The Maple Heights (Ohio) Police Department posted a special Christmas message in 2018, praising two young men named Rayfield Hallman and Steven W. Wood. On the cold night of December 23, they were out driving when they noticed a small child all alone on a sidewalk. They almost kept going but decided to stop. Good thing, too. The kid’s mother was slumped over on the walk in front of her house, which was locked. The men called 911 and put the little girl and her pet poodle in the car to warm up, while they waited with the woman until help arrived. She was treated for a seizure at the hospital. The cops wrote: “Rayfield and Steven’s decision to show concern… probably saved not only the woman’s life, but possibly saved the life of her 3-year-old daughter, who was outside in the night cold (36 degrees). I’m sure that other people drove past and decided not to do anything.” The two heroes were given a “heart-felt thank you” from the police department, as well as two Mr. Chicken gift cards.
NEARLY CROAKED
One of the more interesting days on the job for Australian reptile wrangler Jamie Chapel took place in June 2018 when “I was called to relocate a common tree snake from an elderly lady’s pot plants.” When Chapel got to the snake, it had a “lump” inside it…which it then regurgitated.

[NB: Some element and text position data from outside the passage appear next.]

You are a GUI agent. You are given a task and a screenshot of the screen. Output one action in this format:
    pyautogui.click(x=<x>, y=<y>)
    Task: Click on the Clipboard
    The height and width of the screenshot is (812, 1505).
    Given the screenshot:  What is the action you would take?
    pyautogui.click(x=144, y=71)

Out popped a mucus-covered frog that Chapel described as “limp, lifeless, and looking dead.” He went to set it aside so he could concentrate on the snake, but then the frog had a “very tiny movement of its leg.” All of a sudden the snake became secondary. “I decided to clean it up [the frog] and start CPR to see if I could revive it.” Chapel kept up the tiny chest compressions until the frog finally regained consciousness. He took the frog home, dressed its bite wounds, and nursed it back to health. A week later, he told Australia’s ABC network, “He’s really done well. He’s putting on a little bit of weight now.” Chapel named the frog Lucky.
Fun fight fact: According to Welsh folklore, fairies rode corgi dogs into battle.